Figure 2: Simulation result of 4*1 multiplexer

3.3. Designing of 16 bit full adder: We have designed a 16 bit full adder, where the full adder with

carry has been instantiated 16 times to add as following.

module adder16bit_notdefoult (a,b,c_in,sum,c_out);

input [15:0] a,b,c_in;

output [15:0] sum, c_out;

HAlfAdder add1 (a[0], b[0], 0, sum[0], c_out[0]);

HAlfAdder add2 (a[1], b[1], c_out[0], sum[1], c_out[1]);

HAlfAdder add3 (a[2], b[2], c_out[1], sum[2], c_out[2]);

HAlfAdder add4 (a[3], b[3], c_out[2], sum[3], c_out[3]);

HAlfAdder add5 (a[4], b[4], c_out[3], sum[4], c_out[4]);

HAlfAdder add6 (a[5], b[5], c_out[4], sum[5], c_out[5]);

HAlfAdder add7 (a[6], b[6], c_out[5], sum[6], c_out[6]);

HAlfAdder add8 (a[7], b[7], c_out[6], sum[7], c_out[7]);

HAlfAdder add9 (a[8], b[8], c_out[7], sum[8], c_out[8]);

HAlfAdder add10 (a[9], b[9], c_out[8], sum[9], c_out[9]);

HAlfAdder add11 (a[10], b[10], c_out[9], sum[10], c_out[10]);

HAlfAdder add12 (a[11], b[11], c_out[10], sum[11], c_out[11]);

HAlfAdder add13 (a[12], b[12], c_out[11], sum[12], c_out[12]);

HAlfAdder add14 (a[13], b[13], c_out[12], sum[13], c_out[13]);

HAlfAdder add15 (a[14], b[14], c_out[13], sum[14], c_out[14]);

HAlfAdder add16 (a[15], b[15], c_out[14], sum[15], c_out[15]);

endmodule

module HAlfAdder(input a,input b,input c_in,output sum,output

c_out); wire s1,c1,c2;

xor (s1,a,b);

and (c1,a,b);

xor(sum,s1,c_in);

and(c2,s1,c_in);

or (c_out,c2,c1);

endmodule

module adder16bit_notdefoult_tb;

// Inputs

reg [15:0] a; reg [15:0] b; reg [15:0] c_in;

// Outputs

wire [15:0] sum; wire [15:0] c_out;

// Instantiate the Unit Under Test (UUT)

adder16bit_notdefoult uut ( .a(a), .b(b), .c_in(c_in),

.sum(sum), .c_out(c_out) );

Initial begin

// Initialize Inputs

a = 0; b = 0; c_in = 0;

a=16'b0000000000000011;

b=16'b0000000000000011;

// Add stimulus here

end endmodule

Figure 3: Simulation result of bit full adder

4.Data flow modeling

Dataflow modeling is a higher level of abstraction. The designer no

need have any knowledge of logic circuit. He should be aware of data

flow of the design. The gate level modeling becomes very complex

for a VLSI circuit. Hence dataflow modeling became a very important

way of implementing the design.
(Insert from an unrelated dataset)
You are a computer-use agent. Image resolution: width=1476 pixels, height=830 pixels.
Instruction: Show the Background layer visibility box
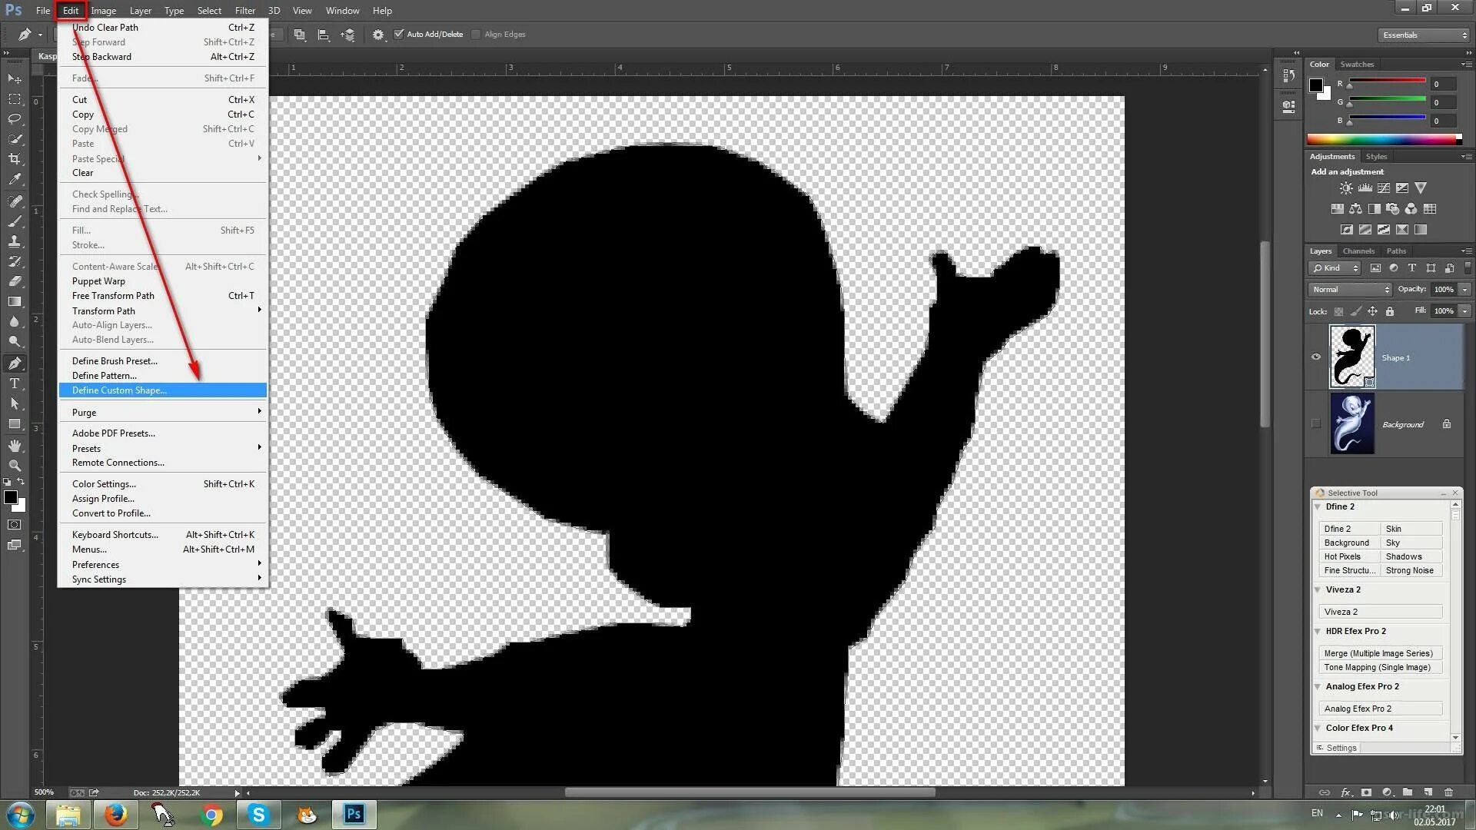(x=1316, y=423)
In dataflow modeling most of the

design is implemented using continuous assignments, which are used

to drive a value onto a net. The continuous assignments are made

using the keyword assign

The assign statement: The assign statement is used to make continuous assignment in

the dataflow modeling. The assign statement usage is given below:

assign out = in0 + in1;

// in0 + in1 is evaluated and then assigned to out.//

4.1. Design of 4*1 multiplexer with the dataflow modeling:

module mux_4x1 (out, in0, in1, in2, in3, s0, s1);

output out;

input in0, in1, in2, in3;

input s0, s1;

assign out = (~s0 & ~s1 & in0)|(s0 & ~s1 & in1)|

(~s0 & s1 & in2)|(s0 & s1 & in0);

endmodule

4.2. Design of full adder with the data flow modeling:

module full_adder (sum, c_out, in0, in1, c_in);

output sum, c_out;

input in0, in1, c_in;

assign { c_out, sum } = in0 + in1 + c_in;

endmodule

4.3. Designing of 4 bit multiplication with data flow modeling:

module

multiplication4bit_notdefoult(product,inp1,inp2,clock);

output [7:0]product; input [3:0]inp1; input [3:0]inp2; input clock;

wire

x1,x2,x3,x4,x5,x6,x7,x8,x9,x10,x11,x12,x13,x14,x15,x16,x17;

assign product[0] = (inp1[0]&inp2[0]); HA

HA1(product[1],x1,(inp1[1]&inp2[0]),(inp1[0]&inp2[1]));

FA

FA1(x2,x3,(inp1[1]&inp2[1]),(inp1[0]&inp2[2]),x1);

FA

FA2(x4,x5,(inp1[1]&inp2[2]),(inp1[0]&inp2[3]),x3);

HA HA2(x6,x7,(inp1[1]&inp2[3]),x5);

HA HA3(product[2],x15,x2,(inp1[2]&inp2[0]));

FA FA5(x14,x16,x4,(inp1[2]&inp2[1]),x15);

FA FA4(x13,x17,x6,(inp1[2]&inp2[2]),x16);

FA FA3(x9,x8,x7,(inp1[2]&inp2[3]),x17);

HA HA4(product[3],x12,x14,(inp1[3]&inp2[0]));

FA FA8(product[4],x11,x13,(inp1[3]&inp2[1]),x12);

FA FA7(product[5],x10,x9,(inp1[3]&inp2[2]),x11);

FA

FA6(product[6],product[7],x8,(inp1[3]&inp2[3]),x10);

endmodule

module HA(sout,cout,a,b);

output sout,cout; input a,b; assign sout = a^b; assign cout = (a&b);

endmodule

module FA(sout,cout,a,b,cin);

output sout,cout;

input a,b,cin;

assign sout =(a^b^cin);

assign cout = ((a&b)|(a&cin)|(b&cin));

endmodule

5. Behavioral Modeling

Behavioral modeling is higher level of modeling in which

programs are written at the algorithmic level. Verilog behavioral code

is inside procedural blocks, but there is an exception: some behavioral

code also exists outside procedure blocks.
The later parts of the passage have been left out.